WHAT YOU ARE ASKED TO DO:
In the passage about the end of the 1918 flu pandemic, rewrite the stretch that begins with "The end of the" and ends with "contagion finally subsided.", substituting "flu" for each occurrence of "influenza".

SUPPLIED TEXT:
════════════════

The end of the Flu Pandemic 100 years ago:
Most histories of the 1918 influenza pandemic that killed at least 50 million people worldwide say it ended in the summer of 1919 when a third wave of the respiratory contagion finally subsided.
Yet the virus continued to kill. A variant that emerged in 1920 was lethal enough that it should have counted as a fourth wave. In some cities — among them, Detroit, Milwaukee, Minneapolis and Kansas City, Mo. — deaths exceeded even those in the second wave, responsible for the vast majority of the pandemic’s deaths in the United States and elsewhere. This occurred despite the fact that the U.S. population had plenty of natural immunity from the influenza virus after two years of infections and after viral lethality in the third wave decreased.

════════════════

MATERIAL PROVIDED:
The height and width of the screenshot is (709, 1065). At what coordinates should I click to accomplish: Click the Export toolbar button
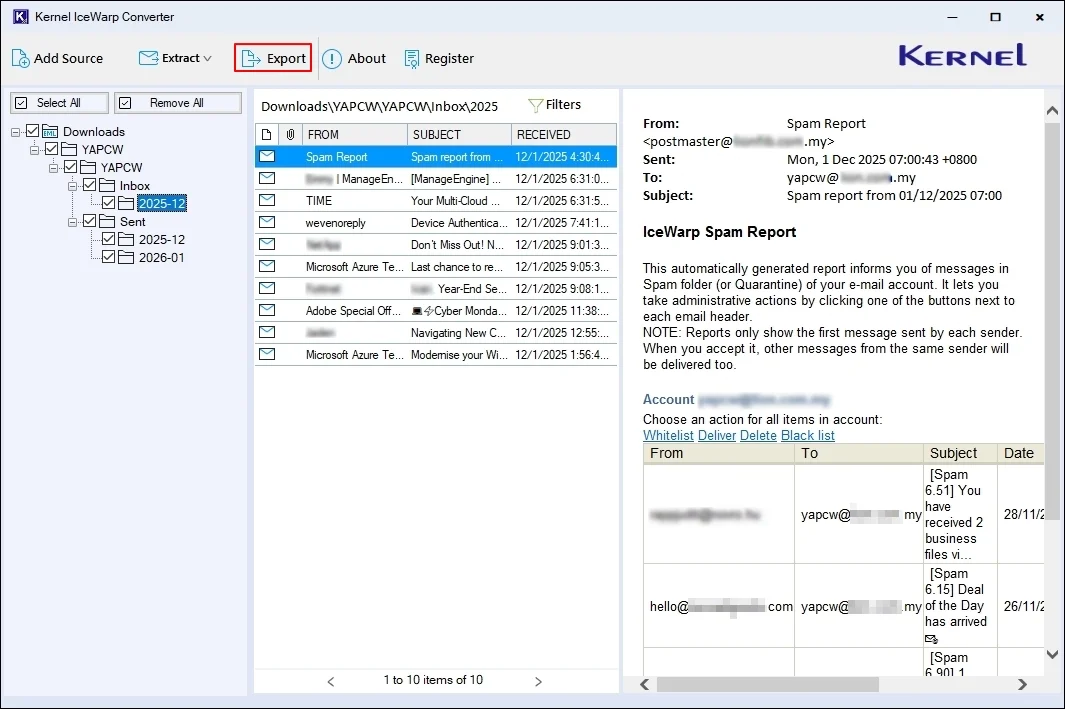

════════════════

RESPONSE AREA:
The end of the Flu Pandemic 100 years ago:
Most histories of the 1918 flu pandemic that killed at least 50 million people worldwide say it ended in the summer of 1919 when a third wave of the respiratory contagion finally subsided.